『木星』についての疑問点の列挙

6月16日、各場面の全体稽古が行われた。私は全体を通してみることだけでなく、他の場面を見ることすら初めてだった。2時間を超える通し稽古が終わった後外はすっかり暗くなっておりお腹もぺこぺこになっていた。時間が長いだけでなく、内容自体も様々なモチーフを扱いながら密度が濃いものになっていて演出部の人間として考えなければいけない事項の多さに頭を抱えた。そしてそれらをどのように整理し記述すれば良いのかも判然としない。『木星のおおよその大きさ』はあまりにも不思議で不気味だ。そのため今回はあえて「日誌」でも「論考」でもなく、稽古中に疑問に思った点を簡潔に列挙するという体裁を取ることにした。適切な「問い」を立てることから始めたい。

1.

= = = =

作業課題:
- 1) 記録のうち「The image size is (1568, 441).」を含む行から記録の末尾までを、空行を除いて番号付きリストに入れてください。画像は含めないでください。
- 2) 『木星』についての疑問点を挙げた文章の続きを、示されている最後の文の後から書いてください。

= = = =

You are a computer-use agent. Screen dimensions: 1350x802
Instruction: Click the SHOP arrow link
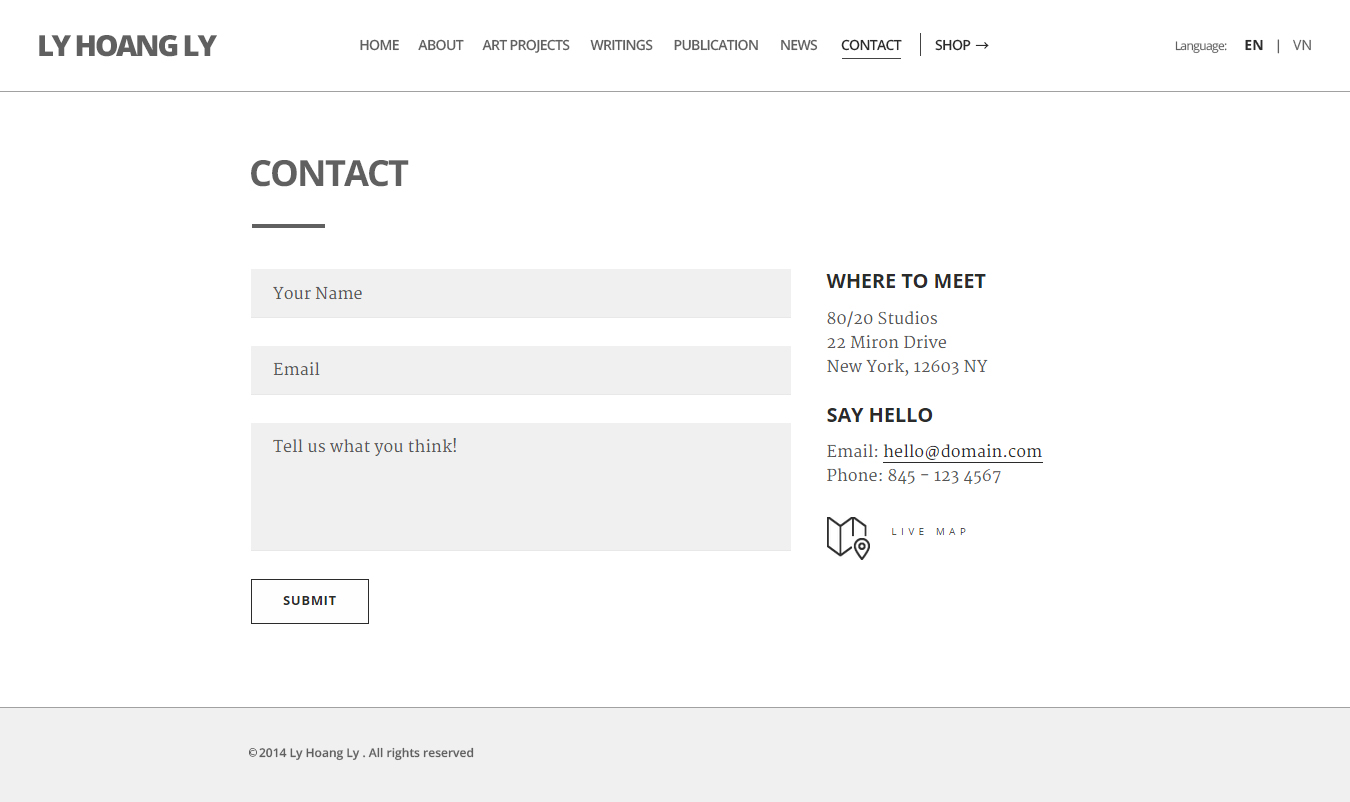(961, 45)
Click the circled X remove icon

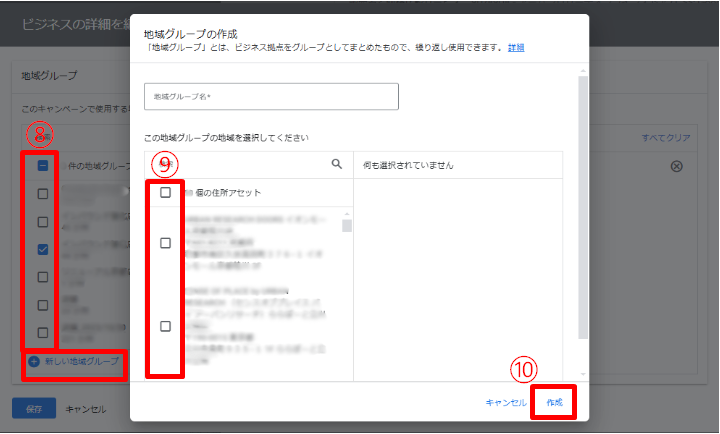pos(676,166)
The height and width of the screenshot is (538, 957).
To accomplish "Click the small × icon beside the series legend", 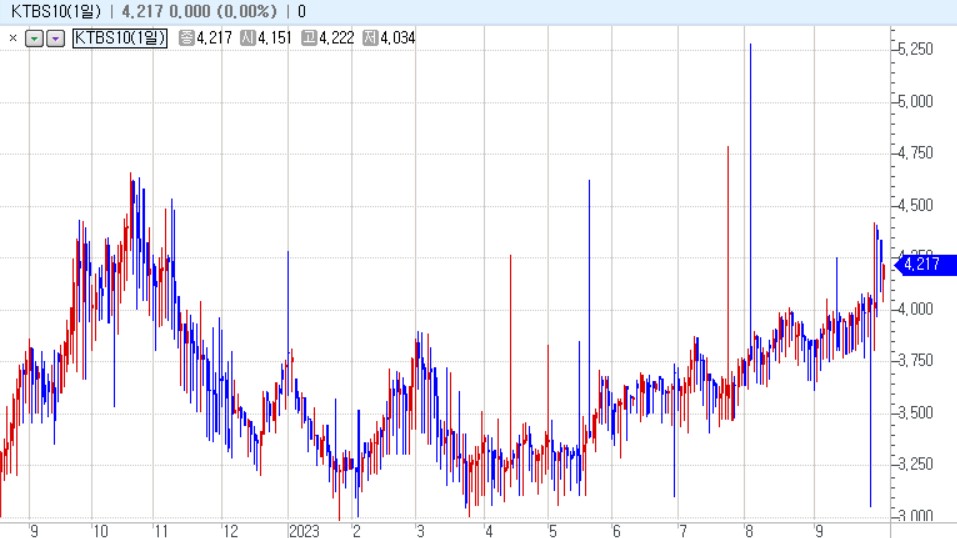I will [12, 38].
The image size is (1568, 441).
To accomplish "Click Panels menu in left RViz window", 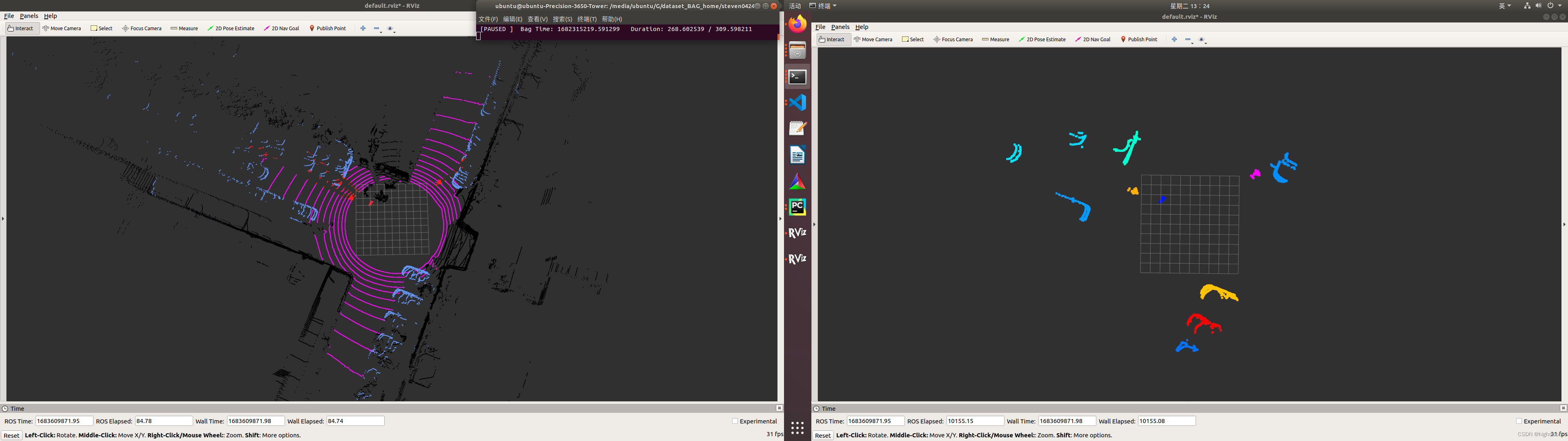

= = = =

回答一覧:
- 1)
1. The image size is (1568, 441).
2. To accomplish "Click Panels menu in left RViz window", 

- 2)
会話のテンポを切断する「間」は、どのような役割を持ちえますか?①その前のセリフを立ち止まって着目する(=内容)と、②切断することで逆にテンポが良くなる(=形式、聞きごこち)の2つを考えましたが、どのように使用すべきでしょうか?

2.
ジェンダーバイアスや喫煙など、今日シリアスに語られやすいモチーフを(あえて)扱うことに必然性はありますか?

3.
あざとい(記号的な)まなざしと、そうでない控えめなまなざし(ある種の状況としてのもの)があるように見えましたが、両者はどのような役割をそれぞれ持っていてどのように利用されていますか?

4.
「この星の生命体」と「この星の生命体ではない」生命体は、どのような違いがありますか?あるいは、その違いを明確にして分ける必要性はありますか?

5.
「木星」とは、「(舞台それ自体としての此岸に対する)到達できない彼岸」のことですか?

6.
「フィクションが実はリアルと地続きである」ことの暴露や「リアルが実はフィクションと地続きである」ことの暴露がユーモアになっているのだとすれば、『木星のおおよその大きさ』は、フィクションとしての演劇でもリアルとしてのドキュメンタリーでもなくなり、一体何になるのでしょうか?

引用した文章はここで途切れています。